Fox Made Me Who I Am
Thinking back to when I watched television as a kid, my mind forms a blob of concepts and characters. While I had habits and shows that I always watched on certain nights, there were also those nights of dead hours before bed where I had to fend for myself. I was fortunate that my family owned multiple TVs, so I wasn’t at the mercy of what my parents were watching every night. I liked shows on NBC and CBS, and the odd ABC show, but I was really attracted to the weirdness that was going on over at Fox.
The fledgling network began in 1986, but I had no idea at the time it was that new. Television watching in those days was somewhat chaotic if you didn’t have the newspaper listings or TV Guide handy, which I often didn’t. Many times, it was simply a matter of clicking through the dependable networks or braving the wilds of cable television, where channels were changing constantly. In those days, Fox had that “throw it at the wall and see if it sticks” programming attitude like the cable stations, while hanging out in the easily accessible single-digit channel realm of network television. The TV I used to watch didn’t have a remote, just a cable/channel box with a long cord, so going past channel 13 was always a pain in the ass.
If I wanted reliability, I’d go to the old networks. If I wanted random lunacy, I went to Fox. The influential and long-lasting Married… With Children was one of those shows that I got a kick out of later, since most of the humor went right over my head when I first watched it as a child. But shows like Second Chance, a sitcom about a guy who dies and has to go back and help his teenage self get his life back on track, or The New Adventures of Beans Baxter, about a kid who’s a spy, were somehow easier for me to latch onto. Even the wackiness of Tracey Ullman was welcome, although I have to admit I used to watch The Tracey Ullman Show more for the animated shorts featuring the Simpsons.
While researching for this piece, I realized how many of these blink-and-they’re-gone shows I actually watched. Mr. President, starring George C. Scott and Conrad Bain, was about the wacky misadventures of a president and his family. Women in Prison was a cleverly-named show about women in prison, which I only remember for a joke in an episode where the women are doing highway work, and one of them is listening to her Walkman.
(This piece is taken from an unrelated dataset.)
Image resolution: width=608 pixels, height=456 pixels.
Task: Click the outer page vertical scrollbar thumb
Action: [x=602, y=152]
One of the other prisoners asks what she’s listening to and she loudly replies, “It’s The Police!” (and all the other women jump up scared). Yeah, they can’t all be gems. See also: The Chevy Chase Show.
Occasionally, I would stumble on a show that was legitimately entertaining, like the cult classic series Get a Life, starring Chris Elliot as a 30-year-old paper boy living with his parents. In a lot of ways, the surreal and wacky Get a Life paved the way for later series like The Simpsons. I was also really into Parker Lewis Can’t Lose, which brought us the phrase, “Synchronize Swatches!” and managed to knock that awful Ferris Bueller spinoff series off the air. There was also the immortal 21 Jump Street, which kick-started the fantastic career of Richard Grieco and introduced us to that Depp guy. While the seeds were planted in the ’80s, Fox’s true importance in my life and to television at large would become apparent in the ’90s.
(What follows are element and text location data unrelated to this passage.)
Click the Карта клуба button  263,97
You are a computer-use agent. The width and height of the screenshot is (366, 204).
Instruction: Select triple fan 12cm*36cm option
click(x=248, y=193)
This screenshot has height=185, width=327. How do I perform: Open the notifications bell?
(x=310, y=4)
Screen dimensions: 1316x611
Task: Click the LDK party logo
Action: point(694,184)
In the 1990s, television made an important shift. Sitcoms could be successful and just about making us laugh, rather than always delivering heady moral lessons like on Family Ties and Diff’rent Strokes. Dramas could follow the soap opera blueprint and be serialized and not just standalone episodes. Television could be made on the cheap by having cameras follow around crazy people. Other sketch shows could compete against Saturday Night Live. The changes that occurred in the ’90s made the television landscape a richer place, thanks to shows like The Simpsons, The X-Files, In Living Color, prime time soaps Beverly Hills 90210, Melrose Place, Part of Five and the reality series COPS and America’s Most Wanted. There were still those odd ducks I would catch, like Woops! (a sitcom about survivors in a post-apocalyptic world), Herman’s Head (where we learned that Lisa Simpson voice actor Yeardley Smith talks like that in real life) and the should-have-stuck-around-for-five-seasons-and-a-movie Bruce Campbell cult classic series, The Adventures of Brisco County, Jr.
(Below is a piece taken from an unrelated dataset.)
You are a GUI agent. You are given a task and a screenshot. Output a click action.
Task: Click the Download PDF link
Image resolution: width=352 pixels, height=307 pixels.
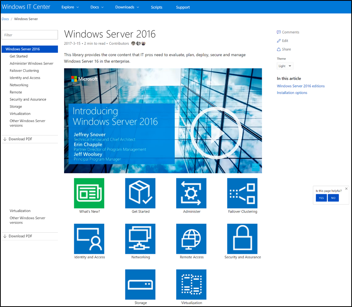pos(21,139)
It’s amazing how every day I seem to have recollections from one of those early Fox shows, whether it’s the monster of the week from The X-Files, a nonstop barrage of Simpsons quotes, the later, batshit-insane 90210 episodes or just In Living Color-inspired curiosity as to whatever happened to Damon Wayans. I’ve always preferred my way of life to be slightly offbeat and was highly influenced in my formative years by shows that I happened to catch by random chance. This reminiscence makes Fox’s premature axing of shows like Firefly and Arrested Development, shows that grew out of the late ’90s and 2000s aesthetic, even more annoying. Of course, if every decision they made was good, then they wouldn’t be Fox!